(Given information Opens)

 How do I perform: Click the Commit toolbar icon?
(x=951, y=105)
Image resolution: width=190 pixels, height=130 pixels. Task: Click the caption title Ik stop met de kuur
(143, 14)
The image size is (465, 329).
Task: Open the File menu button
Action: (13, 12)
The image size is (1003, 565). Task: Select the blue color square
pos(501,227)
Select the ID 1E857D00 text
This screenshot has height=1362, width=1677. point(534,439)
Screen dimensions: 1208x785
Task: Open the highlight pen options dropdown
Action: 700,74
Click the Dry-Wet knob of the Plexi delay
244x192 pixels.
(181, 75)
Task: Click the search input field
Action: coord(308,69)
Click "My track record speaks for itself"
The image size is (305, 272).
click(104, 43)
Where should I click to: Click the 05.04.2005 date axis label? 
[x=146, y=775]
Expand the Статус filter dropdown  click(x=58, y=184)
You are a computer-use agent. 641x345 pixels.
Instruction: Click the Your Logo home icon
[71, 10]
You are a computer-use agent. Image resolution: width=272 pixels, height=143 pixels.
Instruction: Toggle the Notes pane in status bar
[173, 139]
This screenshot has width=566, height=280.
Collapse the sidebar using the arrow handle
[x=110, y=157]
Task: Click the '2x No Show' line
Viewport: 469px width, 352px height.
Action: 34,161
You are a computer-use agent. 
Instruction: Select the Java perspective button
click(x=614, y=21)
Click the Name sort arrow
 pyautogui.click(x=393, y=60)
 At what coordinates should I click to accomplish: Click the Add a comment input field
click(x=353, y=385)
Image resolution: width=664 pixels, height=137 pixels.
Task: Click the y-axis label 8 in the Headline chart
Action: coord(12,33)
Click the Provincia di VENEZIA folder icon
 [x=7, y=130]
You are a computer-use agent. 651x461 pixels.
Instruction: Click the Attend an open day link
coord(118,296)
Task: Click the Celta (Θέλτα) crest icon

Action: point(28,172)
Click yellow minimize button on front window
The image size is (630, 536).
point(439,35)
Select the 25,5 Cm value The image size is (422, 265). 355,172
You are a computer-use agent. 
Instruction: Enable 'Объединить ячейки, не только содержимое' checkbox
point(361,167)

(Given information Closes)

* _Directions for this task_:
Output the data above exactly, please, line for line.

* _Written answer_:
 How do I perform: Click the Commit toolbar icon?
(x=951, y=105)
Image resolution: width=190 pixels, height=130 pixels. Task: Click the caption title Ik stop met de kuur
(143, 14)
The image size is (465, 329).
Task: Open the File menu button
Action: (13, 12)
The image size is (1003, 565). Task: Select the blue color square
pos(501,227)
Select the ID 1E857D00 text
This screenshot has height=1362, width=1677. point(534,439)
Screen dimensions: 1208x785
Task: Open the highlight pen options dropdown
Action: 700,74
Click the Dry-Wet knob of the Plexi delay
244x192 pixels.
(181, 75)
Task: Click the search input field
Action: coord(308,69)
Click "My track record speaks for itself"
The image size is (305, 272).
click(104, 43)
Where should I click to: Click the 05.04.2005 date axis label? 
[x=146, y=775]
Expand the Статус filter dropdown  click(x=58, y=184)
You are a computer-use agent. 641x345 pixels.
Instruction: Click the Your Logo home icon
[71, 10]
You are a computer-use agent. Image resolution: width=272 pixels, height=143 pixels.
Instruction: Toggle the Notes pane in status bar
[173, 139]
This screenshot has width=566, height=280.
Collapse the sidebar using the arrow handle
[x=110, y=157]
Task: Click the '2x No Show' line
Viewport: 469px width, 352px height.
Action: 34,161
You are a computer-use agent. 
Instruction: Select the Java perspective button
click(x=614, y=21)
Click the Name sort arrow
 pyautogui.click(x=393, y=60)
 At what coordinates should I click to accomplish: Click the Add a comment input field
click(x=353, y=385)
Image resolution: width=664 pixels, height=137 pixels.
Task: Click the y-axis label 8 in the Headline chart
Action: coord(12,33)
Click the Provincia di VENEZIA folder icon
 [x=7, y=130]
You are a computer-use agent. 651x461 pixels.
Instruction: Click the Attend an open day link
coord(118,296)
Task: Click the Celta (Θέλτα) crest icon

Action: point(28,172)
Click yellow minimize button on front window
The image size is (630, 536).
point(439,35)
Select the 25,5 Cm value The image size is (422, 265). 355,172
You are a computer-use agent. 
Instruction: Enable 'Объединить ячейки, не только содержимое' checkbox
point(361,167)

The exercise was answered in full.